▶ Task set
1. From the text on lung cancer-specific landscape phage, reproduce word for word the passage starting at "Cancer cell-specific diagnostic" and ending at "unique subcellular fractions.".
2. Write the next part of the text on lung cancer-specific landscape phage, picking up after its final sentence.
** Opening Document extract block **
Selection of Lung Cancer-Specific Landscape Phage for Targeted Drug Delivery

Abstract

Cancer cell-specific diagnostic or therapeutic tools are commonly believed to significantly increase the success rate of cancer diagnosis and targeted therapies. To extend the repertoire of available cancer cell-specific phage fusion proteins and study their efficacy as navigating moieties, we used two landscape phage display libraries f8/8 and f8/9 displaying an 8- or 9-mer random peptide fusion to identify a panel of novel peptide families that are specific to Calu-3 cells. Using a phage capture assay, we showed that two of the selected phage clones, ANGRPSMT and VNGRAEAP (phage and their recombinant proteins are named by the sequence of the fusion peptide), are selective for the Calu-3 cell line in comparison to phenotypically normal lung epithelial cells and distribute into unique subcellular fractions.

Figure 1

(A) Schematic of f8 type landscape phage display libraries. Diverse fusion derivatives of filamentous phage fd-tet from f8/8 and f8/9 libraries consist of phage with dimensions of 1.2 μm × 6.5 nm and contain a randomized peptide (red) fused to every copy of the N-terminus of the major coat protein pVIII (blue). The major coat proteins cover the length of the single-stranded DNA accommodated at the core of the phage particle. The ends of phage particles are closed by minor coat proteins pIII, pVI, pIX, & pVI. Phage composed of different random peptide fusions create a library of billions of different phage variants with unique surface landscapes. (B) Selection scheme to identify lung cancer cell-specific phage clones. Two input sublibraries were used beginning with second round, identified as an eluate input (solid line) and a lysate input (dashed line). Each input sublibrary was split into two library fractions consisting of eluate and lysate phage that were amplified as individual fractions. In subsequent rounds of selection, the eluate input sublibrary was prepared by combining the eluate fractions generated from both the eluate and lysate output sublibraries from the previous round of selection. A similar scheme was followed for the lysate input.
** Closing Document extract block **
** Opening Data section block **
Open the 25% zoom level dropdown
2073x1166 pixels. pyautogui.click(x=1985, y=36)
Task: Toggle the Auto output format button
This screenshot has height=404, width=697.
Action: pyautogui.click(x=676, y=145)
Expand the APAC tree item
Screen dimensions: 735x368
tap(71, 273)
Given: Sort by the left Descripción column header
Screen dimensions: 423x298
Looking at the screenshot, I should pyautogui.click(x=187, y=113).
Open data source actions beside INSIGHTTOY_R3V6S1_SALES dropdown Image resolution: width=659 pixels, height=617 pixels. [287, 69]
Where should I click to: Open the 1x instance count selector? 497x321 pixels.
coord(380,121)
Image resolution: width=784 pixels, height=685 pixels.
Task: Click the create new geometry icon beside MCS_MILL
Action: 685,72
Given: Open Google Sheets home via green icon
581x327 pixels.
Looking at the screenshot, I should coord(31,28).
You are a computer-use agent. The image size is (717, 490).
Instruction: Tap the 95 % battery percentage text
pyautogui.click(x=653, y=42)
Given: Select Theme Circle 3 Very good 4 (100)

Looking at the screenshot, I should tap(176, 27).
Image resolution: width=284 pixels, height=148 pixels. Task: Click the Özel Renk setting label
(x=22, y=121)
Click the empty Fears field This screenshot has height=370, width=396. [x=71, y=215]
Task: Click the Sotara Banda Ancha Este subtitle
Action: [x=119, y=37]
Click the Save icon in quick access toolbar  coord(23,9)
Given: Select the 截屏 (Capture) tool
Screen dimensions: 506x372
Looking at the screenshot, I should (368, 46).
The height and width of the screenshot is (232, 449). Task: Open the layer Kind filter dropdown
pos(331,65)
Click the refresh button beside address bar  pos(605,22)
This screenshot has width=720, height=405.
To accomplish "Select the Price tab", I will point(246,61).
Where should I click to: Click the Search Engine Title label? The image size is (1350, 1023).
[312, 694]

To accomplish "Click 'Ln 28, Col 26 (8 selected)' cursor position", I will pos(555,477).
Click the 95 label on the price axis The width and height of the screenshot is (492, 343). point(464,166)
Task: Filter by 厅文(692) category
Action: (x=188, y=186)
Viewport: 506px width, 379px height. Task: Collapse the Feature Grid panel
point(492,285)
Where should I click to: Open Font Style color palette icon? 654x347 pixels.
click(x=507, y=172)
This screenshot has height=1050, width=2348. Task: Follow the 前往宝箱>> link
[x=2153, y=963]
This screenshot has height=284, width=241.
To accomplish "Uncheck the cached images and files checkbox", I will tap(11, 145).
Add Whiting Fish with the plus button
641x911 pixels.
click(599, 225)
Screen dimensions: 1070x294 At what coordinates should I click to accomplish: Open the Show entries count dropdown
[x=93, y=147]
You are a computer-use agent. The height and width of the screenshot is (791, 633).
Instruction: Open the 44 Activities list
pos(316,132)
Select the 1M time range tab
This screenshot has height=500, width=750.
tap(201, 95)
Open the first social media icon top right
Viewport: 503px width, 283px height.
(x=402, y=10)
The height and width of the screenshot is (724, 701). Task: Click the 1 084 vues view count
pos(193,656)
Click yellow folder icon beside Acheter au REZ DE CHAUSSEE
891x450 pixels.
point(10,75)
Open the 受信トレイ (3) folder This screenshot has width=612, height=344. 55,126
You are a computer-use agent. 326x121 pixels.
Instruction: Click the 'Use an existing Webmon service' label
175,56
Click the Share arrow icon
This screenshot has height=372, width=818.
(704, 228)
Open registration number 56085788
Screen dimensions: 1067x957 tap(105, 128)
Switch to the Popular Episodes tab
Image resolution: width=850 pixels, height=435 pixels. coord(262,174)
** Closing Data section block **
▶ Task answers
1.
Cancer cell-specific diagnostic or therapeutic tools are commonly believed to significantly increase the success rate of cancer diagnosis and targeted therapies. To extend the repertoire of available cancer cell-specific phage fusion proteins and study their efficacy as navigating moieties, we used two landscape phage display libraries f8/8 and f8/9 displaying an 8- or 9-mer random peptide fusion to identify a panel of novel peptide families that are specific to Calu-3 cells. Using a phage capture assay, we showed that two of the selected phage clones, ANGRPSMT and VNGRAEAP (phage and their recombinant proteins are named by the sequence of the fusion peptide), are selective for the Calu-3 cell line in comparison to phenotypically normal lung epithelial cells and distribute into unique subcellular fractions.

2.
Figure 2

Recovery of phage (output phage/input phage, %) in (A) eluate selection scheme (solid line from Figure 1) and (B) lysate selection scheme (dashed line from Figure 1), isolated from the depleted f8/8 library (gray bars) and f8/9 library (black bars). (C) Histogram of the change in information content available in each sublibrary generated after four rounds of selection against a NSCLC cell line, Calu-3. Information content from clones in f8/8 (black line) and f8/9 (dashed line) are presented. Positive values indicate an increase in total information content, while negative values indicate a decrease in total information content. More detailed information is given in the results section.

Figure 3

(A) Representative selectivity and specificity assay for select phage clones from the f8/8 library. Individual phage clones were incubated at a constant concentration with: 1) target Calu-3 cells (black), 2) non-related MCF-7 cancer cells (striped), 3) phenotypically normal lung small airway epithelial cells (white), and 4) culture medium with 10% serum (grey). After washing, mammalian cells were lysed and the remaining phage were titered as described in the methods section. Percent recovery was plotted as the number of recovered phage per number of input phage particles for each phage clone. All phage clones binding Calu-3 cells were statistically different from an unrelated phage (P < 0.0001) and also different from paired phage samples with different targets (P < 0.0001). Phage interactions with MCF-7 cells were compared between paired phage samples with different targets and significant interactions were marked (* P < 0.0001). (B–D) Phage mode of interaction with Calu-3 cells after recovery of cell-associated phage by different elution steps with acid and detergent. Cells were split into three general subcellular fractions and the amount of phage associated with each fraction was determined by titering in K91BluKan E. coli. The portion of each fraction was calculated as the part of each fraction per total recovered phage. Three different classes of phage were identified: B) surface bound, C) cytoplasmic, and D) membrane bound.